Pursuant to the Foreign Investment in Real Property Tax Act, which is referred to as “FIRPTA,” distributions to a non-U.S. stockholder that are attributable to gain from sales or exchanges by us of United States real property interests, whether or not designated as capital gain dividends, will cause the non-U.S. stockholder to be treated as recognizing such gain as income effectively connected with a United States trade or business. Non-U.S. stockholders would thus generally be taxed at the same rates applicable to U.S. stockholders, subject to a special alternative minimum tax in the case of nonresident alien individuals. We also will be required to withhold and to remit to the IRS 35% of any distribution to non-U.S. stockholders that is designated as a capital gain dividend or, if greater, 35% of a distribution to non-U.S. stockholders that could have been designated as a capital gain dividend. The amount withheld is creditable against the non-U.S. stockholder’s United States federal income tax liability. However, any distribution with respect to any class of stock which is “regularly traded” on an established securities market located in the United States is not subject to FIRPTA, and therefore, not subject to the 35% U.S. withholding tax described above, if the non-U.S. stockholder did not own more than 5% of such class of stock at any time during the one-year period ending on the date of the distribution. Instead, such distributions will be treated as ordinary dividend distributions.
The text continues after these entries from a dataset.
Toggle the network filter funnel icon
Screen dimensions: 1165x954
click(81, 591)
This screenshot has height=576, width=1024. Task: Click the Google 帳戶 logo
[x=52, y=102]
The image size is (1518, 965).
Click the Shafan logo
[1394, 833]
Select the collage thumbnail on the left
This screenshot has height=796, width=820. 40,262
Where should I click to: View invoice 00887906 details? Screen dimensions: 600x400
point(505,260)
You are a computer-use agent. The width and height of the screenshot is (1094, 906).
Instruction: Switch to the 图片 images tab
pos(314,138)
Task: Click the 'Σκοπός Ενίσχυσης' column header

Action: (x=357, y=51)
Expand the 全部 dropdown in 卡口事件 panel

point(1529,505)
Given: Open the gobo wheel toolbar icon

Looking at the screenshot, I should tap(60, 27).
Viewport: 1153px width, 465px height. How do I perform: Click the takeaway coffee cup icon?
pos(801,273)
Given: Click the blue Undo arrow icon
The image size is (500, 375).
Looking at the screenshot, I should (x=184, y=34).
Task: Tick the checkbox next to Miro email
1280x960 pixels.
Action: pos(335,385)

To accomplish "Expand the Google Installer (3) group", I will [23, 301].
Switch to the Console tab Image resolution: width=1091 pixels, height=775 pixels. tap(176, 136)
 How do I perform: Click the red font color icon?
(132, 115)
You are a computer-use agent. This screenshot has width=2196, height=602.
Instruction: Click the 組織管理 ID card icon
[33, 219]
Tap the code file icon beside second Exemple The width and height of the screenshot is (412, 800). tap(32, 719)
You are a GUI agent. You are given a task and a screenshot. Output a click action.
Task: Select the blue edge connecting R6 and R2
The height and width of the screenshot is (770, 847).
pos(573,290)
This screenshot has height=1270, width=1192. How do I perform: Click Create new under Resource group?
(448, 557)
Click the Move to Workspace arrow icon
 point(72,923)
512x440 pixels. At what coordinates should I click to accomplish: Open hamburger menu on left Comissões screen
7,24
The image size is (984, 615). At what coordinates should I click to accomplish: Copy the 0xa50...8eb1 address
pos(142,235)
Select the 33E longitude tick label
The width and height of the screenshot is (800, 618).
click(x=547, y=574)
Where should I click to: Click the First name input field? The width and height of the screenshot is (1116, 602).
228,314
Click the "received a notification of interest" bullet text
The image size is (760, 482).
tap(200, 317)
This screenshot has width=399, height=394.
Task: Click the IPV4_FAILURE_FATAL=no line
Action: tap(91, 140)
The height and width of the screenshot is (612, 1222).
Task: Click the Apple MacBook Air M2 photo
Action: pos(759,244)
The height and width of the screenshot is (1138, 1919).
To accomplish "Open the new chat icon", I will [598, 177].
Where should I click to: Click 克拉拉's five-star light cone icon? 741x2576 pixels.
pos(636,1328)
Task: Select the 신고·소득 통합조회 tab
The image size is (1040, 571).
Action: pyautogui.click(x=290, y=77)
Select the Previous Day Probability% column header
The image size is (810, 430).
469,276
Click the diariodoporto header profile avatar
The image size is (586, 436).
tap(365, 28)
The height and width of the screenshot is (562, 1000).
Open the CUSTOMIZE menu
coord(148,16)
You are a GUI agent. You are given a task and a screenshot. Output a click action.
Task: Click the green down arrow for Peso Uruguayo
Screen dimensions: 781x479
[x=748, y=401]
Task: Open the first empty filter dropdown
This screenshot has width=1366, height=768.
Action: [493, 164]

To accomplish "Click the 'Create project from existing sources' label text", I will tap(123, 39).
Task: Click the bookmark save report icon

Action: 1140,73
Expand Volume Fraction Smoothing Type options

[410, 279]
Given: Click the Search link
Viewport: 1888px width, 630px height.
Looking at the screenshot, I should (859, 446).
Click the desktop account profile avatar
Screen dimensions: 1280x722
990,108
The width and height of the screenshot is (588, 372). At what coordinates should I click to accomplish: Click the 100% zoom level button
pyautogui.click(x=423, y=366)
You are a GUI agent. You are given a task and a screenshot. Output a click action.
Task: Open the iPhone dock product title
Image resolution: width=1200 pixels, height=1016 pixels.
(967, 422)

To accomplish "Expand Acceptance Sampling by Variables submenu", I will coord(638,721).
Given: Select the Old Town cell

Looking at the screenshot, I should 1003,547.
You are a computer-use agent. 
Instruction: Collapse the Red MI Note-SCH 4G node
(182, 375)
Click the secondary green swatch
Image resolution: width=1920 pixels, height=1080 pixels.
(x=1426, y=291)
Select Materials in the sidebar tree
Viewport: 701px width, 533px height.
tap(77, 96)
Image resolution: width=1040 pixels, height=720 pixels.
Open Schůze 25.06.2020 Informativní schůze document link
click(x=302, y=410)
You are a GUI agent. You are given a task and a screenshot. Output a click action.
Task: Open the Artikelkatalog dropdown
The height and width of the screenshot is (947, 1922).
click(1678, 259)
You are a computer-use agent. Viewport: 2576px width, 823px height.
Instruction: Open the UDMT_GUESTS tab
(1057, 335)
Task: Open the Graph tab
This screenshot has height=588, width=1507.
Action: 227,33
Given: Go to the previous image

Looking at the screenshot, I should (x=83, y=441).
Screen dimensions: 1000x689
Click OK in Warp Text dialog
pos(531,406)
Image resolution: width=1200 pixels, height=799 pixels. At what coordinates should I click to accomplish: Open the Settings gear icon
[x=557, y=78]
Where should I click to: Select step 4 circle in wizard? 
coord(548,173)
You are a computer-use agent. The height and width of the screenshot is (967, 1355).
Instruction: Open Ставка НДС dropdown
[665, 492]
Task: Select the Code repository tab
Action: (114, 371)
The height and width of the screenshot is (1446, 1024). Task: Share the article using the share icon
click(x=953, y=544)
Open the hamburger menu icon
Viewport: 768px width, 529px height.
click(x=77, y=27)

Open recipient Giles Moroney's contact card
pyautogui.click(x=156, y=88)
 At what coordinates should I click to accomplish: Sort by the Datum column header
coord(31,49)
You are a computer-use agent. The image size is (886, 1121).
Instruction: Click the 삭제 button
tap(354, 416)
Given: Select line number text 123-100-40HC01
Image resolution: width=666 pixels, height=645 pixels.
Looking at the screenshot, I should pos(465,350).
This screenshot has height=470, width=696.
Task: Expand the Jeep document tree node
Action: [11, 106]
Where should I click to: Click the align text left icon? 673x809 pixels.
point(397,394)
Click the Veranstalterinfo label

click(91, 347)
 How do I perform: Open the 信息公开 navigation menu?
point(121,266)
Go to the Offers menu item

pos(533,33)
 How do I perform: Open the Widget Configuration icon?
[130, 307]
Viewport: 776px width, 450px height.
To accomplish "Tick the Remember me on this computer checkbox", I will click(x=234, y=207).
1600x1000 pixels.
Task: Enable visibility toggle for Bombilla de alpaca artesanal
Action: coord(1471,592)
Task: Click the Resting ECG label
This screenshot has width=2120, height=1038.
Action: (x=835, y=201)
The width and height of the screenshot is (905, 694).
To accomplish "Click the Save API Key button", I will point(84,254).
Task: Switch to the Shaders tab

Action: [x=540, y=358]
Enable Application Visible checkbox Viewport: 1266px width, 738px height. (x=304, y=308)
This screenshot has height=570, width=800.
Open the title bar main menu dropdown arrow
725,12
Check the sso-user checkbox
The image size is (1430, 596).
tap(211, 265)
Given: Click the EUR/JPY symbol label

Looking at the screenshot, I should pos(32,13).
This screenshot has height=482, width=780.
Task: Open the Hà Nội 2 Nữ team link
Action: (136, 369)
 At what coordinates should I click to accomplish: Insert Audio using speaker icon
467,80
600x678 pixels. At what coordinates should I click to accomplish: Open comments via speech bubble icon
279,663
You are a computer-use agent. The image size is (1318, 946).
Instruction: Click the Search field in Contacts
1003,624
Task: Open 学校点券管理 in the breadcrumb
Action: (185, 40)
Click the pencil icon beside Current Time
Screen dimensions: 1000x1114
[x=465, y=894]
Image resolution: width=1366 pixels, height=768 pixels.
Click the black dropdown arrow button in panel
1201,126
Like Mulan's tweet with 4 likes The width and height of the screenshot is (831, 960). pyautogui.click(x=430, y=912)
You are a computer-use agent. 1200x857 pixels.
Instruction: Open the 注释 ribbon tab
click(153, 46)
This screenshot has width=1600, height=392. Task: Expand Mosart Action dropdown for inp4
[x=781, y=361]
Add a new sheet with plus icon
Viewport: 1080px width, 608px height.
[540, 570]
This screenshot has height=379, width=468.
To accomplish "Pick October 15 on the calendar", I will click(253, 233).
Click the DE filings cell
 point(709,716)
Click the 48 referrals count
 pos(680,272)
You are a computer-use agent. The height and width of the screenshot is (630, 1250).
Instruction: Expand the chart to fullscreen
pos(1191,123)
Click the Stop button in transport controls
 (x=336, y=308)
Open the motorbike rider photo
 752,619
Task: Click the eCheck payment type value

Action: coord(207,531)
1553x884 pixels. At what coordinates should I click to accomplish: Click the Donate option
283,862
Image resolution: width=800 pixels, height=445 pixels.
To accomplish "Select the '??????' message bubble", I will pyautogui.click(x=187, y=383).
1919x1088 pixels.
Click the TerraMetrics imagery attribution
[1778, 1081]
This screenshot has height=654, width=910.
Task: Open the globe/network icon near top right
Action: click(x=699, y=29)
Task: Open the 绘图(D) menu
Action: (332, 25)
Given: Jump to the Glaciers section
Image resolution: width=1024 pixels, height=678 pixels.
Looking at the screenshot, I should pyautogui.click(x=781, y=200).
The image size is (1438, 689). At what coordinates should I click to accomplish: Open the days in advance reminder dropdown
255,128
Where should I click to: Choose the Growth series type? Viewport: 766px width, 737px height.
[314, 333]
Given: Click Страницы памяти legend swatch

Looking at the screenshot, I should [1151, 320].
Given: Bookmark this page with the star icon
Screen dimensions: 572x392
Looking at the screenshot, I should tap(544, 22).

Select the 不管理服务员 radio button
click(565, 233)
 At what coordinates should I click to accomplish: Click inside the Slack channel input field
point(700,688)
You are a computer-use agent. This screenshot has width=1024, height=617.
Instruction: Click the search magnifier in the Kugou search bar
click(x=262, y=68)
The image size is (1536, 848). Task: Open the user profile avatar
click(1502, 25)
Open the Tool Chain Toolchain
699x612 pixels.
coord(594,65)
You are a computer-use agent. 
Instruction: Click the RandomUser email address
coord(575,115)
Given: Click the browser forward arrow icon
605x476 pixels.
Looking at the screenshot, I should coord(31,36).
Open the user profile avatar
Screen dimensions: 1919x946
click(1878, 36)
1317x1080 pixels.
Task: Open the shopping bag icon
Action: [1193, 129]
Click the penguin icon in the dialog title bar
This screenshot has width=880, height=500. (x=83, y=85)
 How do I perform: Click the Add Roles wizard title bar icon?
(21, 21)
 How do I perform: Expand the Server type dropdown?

Retention of Net Capital Gains. Although the law is not clear on the matter, it appears that amounts designated by us as retained capital gains in respect of the stock held by U.S. stockholders generally should be treated with respect to non-U.S. stockholders in the same manner as actual distributions of capital gain dividends. Under that approach, the non-U.S. stockholders would be able to offset as a credit against their United States federal income tax liability resulting from their proportionate share of the tax paid by us on such retained capital gains and to receive from the IRS a refund to the extent their proportionate share of such tax paid by us exceeds their actual United States federal income tax liability.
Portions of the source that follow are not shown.